Michèle Alliot-Marie : Les conditions dans lesquelles ils ont été signés sont un peu différentes. Le format de la réunion, d'abord, était très restreint. Ce fut en quelque sorte une affaire africaine traitée et gérée entre Africains. Or, le contexte psychologique est important. Deuxièmement, les Ivoiriens doivent commencer à se rendre compte que la situation est intenable pour la Côte d'Ivoire. Ce pays, qui était un modèle politique et économique pour l'Afrique, se trouve aujourd'hui dans une situation dramatique, notamment sur le plan économique. La fuite en avant n'offre aucune perspective. Enfin, l'échéance présidentielle approche et, si on veut vraiment que l'élection ait lieu, il faut avancer.
Q - Si vous deviez refaire les accords de Marcoussis, que changeriez-vous ?
R - On ne refait pas le passé. Si les accords d'Accra et de Pretoria sont dans la droite ligne de ceux de Marcoussis, il y a une raison. Tous contiennent des principes de bon sens, notamment le fait que seule une solution politique négociée débouchant sur des élections permettra de régler durablement cette crise.
Q - Quelles seraient les conséquences d'une explosion de la Côte d'Ivoire pour l'opération française Licorne ?
R - Nous n'en sommes pas là.
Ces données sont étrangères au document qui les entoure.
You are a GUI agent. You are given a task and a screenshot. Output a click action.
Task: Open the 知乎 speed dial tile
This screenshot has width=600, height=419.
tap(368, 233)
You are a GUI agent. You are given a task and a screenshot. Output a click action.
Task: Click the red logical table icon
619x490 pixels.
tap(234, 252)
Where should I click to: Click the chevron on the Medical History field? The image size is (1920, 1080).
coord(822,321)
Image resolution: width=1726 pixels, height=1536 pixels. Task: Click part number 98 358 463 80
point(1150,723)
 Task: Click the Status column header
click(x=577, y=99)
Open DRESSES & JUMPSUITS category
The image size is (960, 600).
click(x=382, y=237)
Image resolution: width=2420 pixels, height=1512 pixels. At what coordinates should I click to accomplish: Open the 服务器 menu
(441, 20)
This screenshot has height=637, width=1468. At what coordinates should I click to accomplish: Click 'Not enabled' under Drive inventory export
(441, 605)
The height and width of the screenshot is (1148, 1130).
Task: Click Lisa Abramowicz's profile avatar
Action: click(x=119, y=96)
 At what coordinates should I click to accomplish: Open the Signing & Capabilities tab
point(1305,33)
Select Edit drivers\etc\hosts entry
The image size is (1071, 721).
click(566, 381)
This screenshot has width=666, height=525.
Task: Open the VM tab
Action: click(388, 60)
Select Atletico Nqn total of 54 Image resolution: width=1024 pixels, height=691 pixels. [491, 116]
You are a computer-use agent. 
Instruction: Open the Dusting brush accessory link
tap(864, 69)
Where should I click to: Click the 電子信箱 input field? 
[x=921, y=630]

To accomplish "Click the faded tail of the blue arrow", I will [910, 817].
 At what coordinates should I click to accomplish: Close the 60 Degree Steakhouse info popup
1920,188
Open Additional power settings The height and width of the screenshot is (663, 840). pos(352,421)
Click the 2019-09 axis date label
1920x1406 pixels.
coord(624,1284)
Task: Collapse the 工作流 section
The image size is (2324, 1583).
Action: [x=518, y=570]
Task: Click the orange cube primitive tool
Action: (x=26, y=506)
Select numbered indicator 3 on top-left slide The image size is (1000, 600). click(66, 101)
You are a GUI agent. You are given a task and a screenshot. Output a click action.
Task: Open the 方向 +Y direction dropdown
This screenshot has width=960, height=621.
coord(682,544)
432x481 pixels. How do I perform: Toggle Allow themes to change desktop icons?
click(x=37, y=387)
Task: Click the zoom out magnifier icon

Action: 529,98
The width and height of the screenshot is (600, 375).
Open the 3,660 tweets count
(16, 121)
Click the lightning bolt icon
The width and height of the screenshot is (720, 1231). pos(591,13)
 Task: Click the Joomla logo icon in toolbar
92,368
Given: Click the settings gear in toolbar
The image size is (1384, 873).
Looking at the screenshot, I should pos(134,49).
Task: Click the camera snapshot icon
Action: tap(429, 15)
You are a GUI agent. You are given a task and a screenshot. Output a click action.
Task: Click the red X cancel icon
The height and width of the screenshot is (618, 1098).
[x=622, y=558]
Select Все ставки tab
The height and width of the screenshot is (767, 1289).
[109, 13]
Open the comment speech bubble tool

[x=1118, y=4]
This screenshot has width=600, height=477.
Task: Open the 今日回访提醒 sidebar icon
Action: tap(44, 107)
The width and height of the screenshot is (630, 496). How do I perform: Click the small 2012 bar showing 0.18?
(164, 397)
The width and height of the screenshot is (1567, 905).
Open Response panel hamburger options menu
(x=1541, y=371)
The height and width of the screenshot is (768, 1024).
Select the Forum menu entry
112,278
Nous cherchons à mettre en oeuvre une solution politique confirmée sous l'égide du président (sud-africain) Mbeki. En cas d'échec, les conséquences seraient très importantes pour les Ivoiriens, pour l'Afrique de l'Ouest et pour l'ensemble du continent. Il est probable que les extrémistes des deux bords reprendraient les armes. Si la partition de la Côte d'Ivoire était entérinée, les violences se propageraient sans doute aux pays voisins et provoqueraient une déstabilisation de l'Afrique de l'Ouest. Par capillarité, toute l'Afrique, qui est très fragile en ce moment, serait gagnée par la remise en cause des frontières et les affrontements interethniques. Dans ce cas, Licorne continuerait de répondre aux attentes de la communauté internationale et des organisations africaines. En fonction de leurs demandes, elle pourrait soit continuer à appuyer la force de l'ONU, soit se retirer, avec tous les risques de dérive vers la violence que comporterait cette solution. N'oublions pas que Licorne est là à la demande du Conseil de sécurité de l'ONU, de l'Union africaine, de la Cedeao et des autorités africaines. Sa mission est de protéger les ressortissants de la communauté internationale et d'appuyer l'Onuci.
Q - Un départ de Licorne est-il envisageable ?
R - Licorne n'est pas en Côte d'Ivoire pour le plaisir. Une telle mission coûte cher, nous y avons perdu des militaires et nous n'y avons aucun intérêt national. Nous y sommes pour répondre au mandat confié par la communauté internationale. Sur le fond, ce que nous souhaitons, c'est que les Africains soient en mesure de gérer eux-mêmes leurs propres crises et nous les y préparons en les aidant à développer leurs capacités de gestion de crises.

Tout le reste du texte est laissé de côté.